For the millions of Americans who are furloughed or unemployed, bills are already piling up and this summer’s utility bills may be too much to pay. If your bills will break your budget this summer, here are some ways to address it.
Contact your utility right away
Don’t stop paying your bills without contacting your energy supplier. Many utilities have suspended shut-offs for non-payment and many states have mandated a moratorium on utility shut-offs. Ask your utility for an extended payment plan that gives you relief in the coming months. If your income has dropped because of the economic fallout from Covid-19, you could qualify for relief under the customer assistance programs (CAPs) that are part of utilities’ universal service obligations. If you’re already on CAP and your income has dropped further, you may qualify to reduce payments further.
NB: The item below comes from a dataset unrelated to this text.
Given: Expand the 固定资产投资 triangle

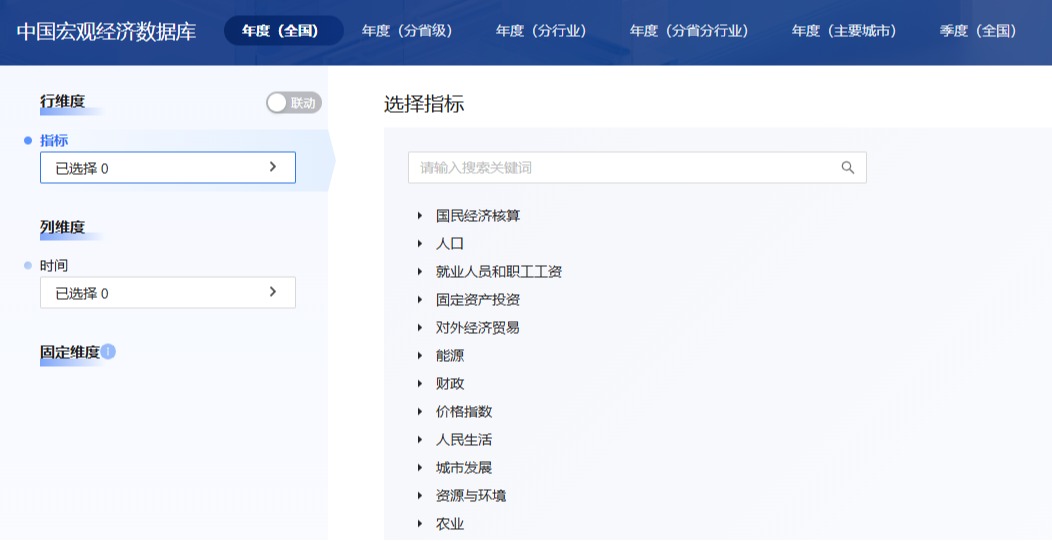Looking at the screenshot, I should (420, 300).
Be sure to ask your utility about their energy saving programs. Mandated by state laws, many utilities will conduct free energy audits in your home, tell you how to make changes to reduce your bill and even give you free stuff. The programs may include low-cost or no-cost insulation, energy efficient lighting, programmable thermostats and a variety of rebates.
Work at getting those bills lower
For most people, negotiating an extended payment plan reduces the payments–but you’ll still have to pay eventually. So get ahead of your bills by tamping down your energy use. Here are some steps that are sure to deliver savings:
• Clothes dryers use a lot of energy. A simple appliance hack (see this) will make sure your washer spins efficiently. Hang the laundry up to dry whenever you can.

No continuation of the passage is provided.